We’ve not even tried to SD from each other. Continuing as normal in the house. Not washed anything, I don’t have time & I feel pretty rough 🥴 and we are 100% not wearing masks. Good grief no. We’ll all most likely be a’ok. My worry is knowing when we all def stop being infectious. My mum is vulnerable so I think we’ll be giving a decent chunk of time just to safe..

Just see it like any other illness. Deal with it & move on. Hope your husband is OK. Is he much more ill than you? Make sure you rest as well.

MumToBe1980 · 13/12/2020 07:15

He has asthma, but is a typical man so every snuffe is flu! Thanks, Moiraroses, it feels like we are the only people who actually have it which makes me feel even worse so good to know I'm not alone. Husband is much better today. Will feel much happier once this 10 day period is over. X

OP posts:
BogRollBOGOF · 13/12/2020 10:42

Illnesses spread. They always have, they always will. I hate the way that this one has become so closely entwined with behaviour and morality.

I ended up with a 9wk old with chicken pox. His 2yo DB caught it at nursery and broke out with it when baby was 7 weeks. I had increased nursery hours for DS1's benefit while I was struggling with SPD and birth injury so that he had more stimulation than I could provide at a difficult time. It was unfortunate that they both became poorly, and good that neither was significantly ill and have never shown signs of long term complications.

You can not remove risk. There is no guilt in it. Guilt is generally a pretty shitty waste of time emotion, and there is far too much of it about. It's not often that we feel it and are able to use it productively to make positive changes. Most of the time it floats around making us feel crap.

The good news with the timing is that you should all be beyond the contagious phase and recovered by Christmas and able to celebrate without the worry of disruption.

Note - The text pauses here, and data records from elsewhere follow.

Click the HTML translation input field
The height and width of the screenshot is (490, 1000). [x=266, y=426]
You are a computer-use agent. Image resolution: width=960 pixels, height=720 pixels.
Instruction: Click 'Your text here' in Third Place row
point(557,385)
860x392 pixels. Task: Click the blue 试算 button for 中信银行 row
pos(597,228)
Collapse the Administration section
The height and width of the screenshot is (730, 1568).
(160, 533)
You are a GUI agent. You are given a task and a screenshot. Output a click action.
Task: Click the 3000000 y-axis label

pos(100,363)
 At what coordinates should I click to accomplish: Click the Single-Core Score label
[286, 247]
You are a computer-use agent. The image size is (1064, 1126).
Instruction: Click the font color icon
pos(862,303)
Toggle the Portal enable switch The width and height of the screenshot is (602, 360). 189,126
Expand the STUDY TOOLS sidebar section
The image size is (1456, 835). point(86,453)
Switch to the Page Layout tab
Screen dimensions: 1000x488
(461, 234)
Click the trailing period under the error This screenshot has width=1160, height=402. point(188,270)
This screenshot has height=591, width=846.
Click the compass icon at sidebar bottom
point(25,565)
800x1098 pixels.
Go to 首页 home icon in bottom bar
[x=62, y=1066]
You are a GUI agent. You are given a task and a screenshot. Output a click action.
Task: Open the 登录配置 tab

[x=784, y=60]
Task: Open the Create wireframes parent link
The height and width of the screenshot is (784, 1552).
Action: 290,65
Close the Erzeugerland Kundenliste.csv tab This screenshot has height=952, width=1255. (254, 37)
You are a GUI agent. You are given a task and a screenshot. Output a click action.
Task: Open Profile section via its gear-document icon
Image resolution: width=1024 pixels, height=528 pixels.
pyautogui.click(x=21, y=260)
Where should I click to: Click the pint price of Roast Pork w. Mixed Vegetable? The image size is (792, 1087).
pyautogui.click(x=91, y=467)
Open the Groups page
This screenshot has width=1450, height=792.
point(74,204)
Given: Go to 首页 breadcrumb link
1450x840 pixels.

Truelymadlydeeplysomeonesmum · 13/12/2020 11:13

@MumToBe1980

Thanks everyone, I am fine health wise, husband ill so told him to stay in bed all day. I'm just trying to reduce the children's exposure now so windows open, wearing mask, washing hands, cleaning, changed bedding, have I missed anything? X
Sounds like you are doing all the right things and were when you caught the virus. So no guilt feeling needed.

We can't protect our kids from everything and it would be unhealthy if we did. There immune systems need to build up by getting viruses etc occasionally.

My family got the virus before first lockdown and to be honest it has turned out to be a relief. We follow the rules but I am definitely less worried about the viruses direct affect on my family. Obviously worried about spread to more vulnerable people through.

Take care of yourself so you can take care of everyone else and try not to worry xxxx

AverageHuman · 23/12/2020 19:38

@MRex I am sorry if I caused you anxiety, that certainly wasn’t my intention. It is a novel virus and not every ‘fact’ you read is quite spot on but it’s nothing to worry about. I’m no conspiracy theorist at all, however it’s been eye opening working in healthcare and having had the virus first hand.
It’s ok to sympathise and discuss your own feelings and experiences on a support site, we don’t have to only share ‘facts’.

OP I hope you are all well now, my DH has been quite low and it’s been hard dealing with the brain fog.